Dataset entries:
*** Block opens ***
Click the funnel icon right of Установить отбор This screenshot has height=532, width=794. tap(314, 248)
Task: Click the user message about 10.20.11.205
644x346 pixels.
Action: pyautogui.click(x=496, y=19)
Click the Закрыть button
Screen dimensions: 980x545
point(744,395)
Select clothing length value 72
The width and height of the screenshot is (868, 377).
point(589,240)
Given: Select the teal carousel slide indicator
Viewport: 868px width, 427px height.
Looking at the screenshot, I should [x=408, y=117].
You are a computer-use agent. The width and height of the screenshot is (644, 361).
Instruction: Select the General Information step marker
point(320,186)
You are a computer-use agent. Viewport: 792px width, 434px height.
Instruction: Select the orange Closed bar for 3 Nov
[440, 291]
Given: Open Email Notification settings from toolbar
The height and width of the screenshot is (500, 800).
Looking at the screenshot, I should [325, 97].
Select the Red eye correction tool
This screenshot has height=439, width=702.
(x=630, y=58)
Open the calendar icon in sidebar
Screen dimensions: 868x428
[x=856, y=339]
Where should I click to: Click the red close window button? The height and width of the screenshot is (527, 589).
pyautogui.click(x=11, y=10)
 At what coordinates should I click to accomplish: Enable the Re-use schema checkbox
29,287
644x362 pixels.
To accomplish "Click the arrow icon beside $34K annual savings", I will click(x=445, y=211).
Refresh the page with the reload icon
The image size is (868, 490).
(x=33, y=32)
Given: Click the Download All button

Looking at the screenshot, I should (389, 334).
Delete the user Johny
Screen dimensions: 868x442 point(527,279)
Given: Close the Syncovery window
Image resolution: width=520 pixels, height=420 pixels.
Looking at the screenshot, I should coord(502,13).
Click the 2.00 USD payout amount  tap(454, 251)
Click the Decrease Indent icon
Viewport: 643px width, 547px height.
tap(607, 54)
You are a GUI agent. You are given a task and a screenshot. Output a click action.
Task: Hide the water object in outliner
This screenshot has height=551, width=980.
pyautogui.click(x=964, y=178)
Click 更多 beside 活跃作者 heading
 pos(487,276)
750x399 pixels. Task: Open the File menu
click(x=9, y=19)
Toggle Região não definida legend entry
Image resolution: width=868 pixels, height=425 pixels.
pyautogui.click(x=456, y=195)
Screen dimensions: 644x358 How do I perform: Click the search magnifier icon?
*** Block closes ***
* [What you need to do] The lines to return begin at the first line of the records and end at the line holding "You are a computer-use agent. Viewport: 792px"; please return them exactly, including both, and nothing beyond.

* [Output]
Click the funnel icon right of Установить отбор This screenshot has height=532, width=794. tap(314, 248)
Task: Click the user message about 10.20.11.205
644x346 pixels.
Action: pyautogui.click(x=496, y=19)
Click the Закрыть button
Screen dimensions: 980x545
point(744,395)
Select clothing length value 72
The width and height of the screenshot is (868, 377).
point(589,240)
Given: Select the teal carousel slide indicator
Viewport: 868px width, 427px height.
Looking at the screenshot, I should [x=408, y=117].
You are a computer-use agent. The width and height of the screenshot is (644, 361).
Instruction: Select the General Information step marker
point(320,186)
You are a computer-use agent. Viewport: 792px width, 434px height.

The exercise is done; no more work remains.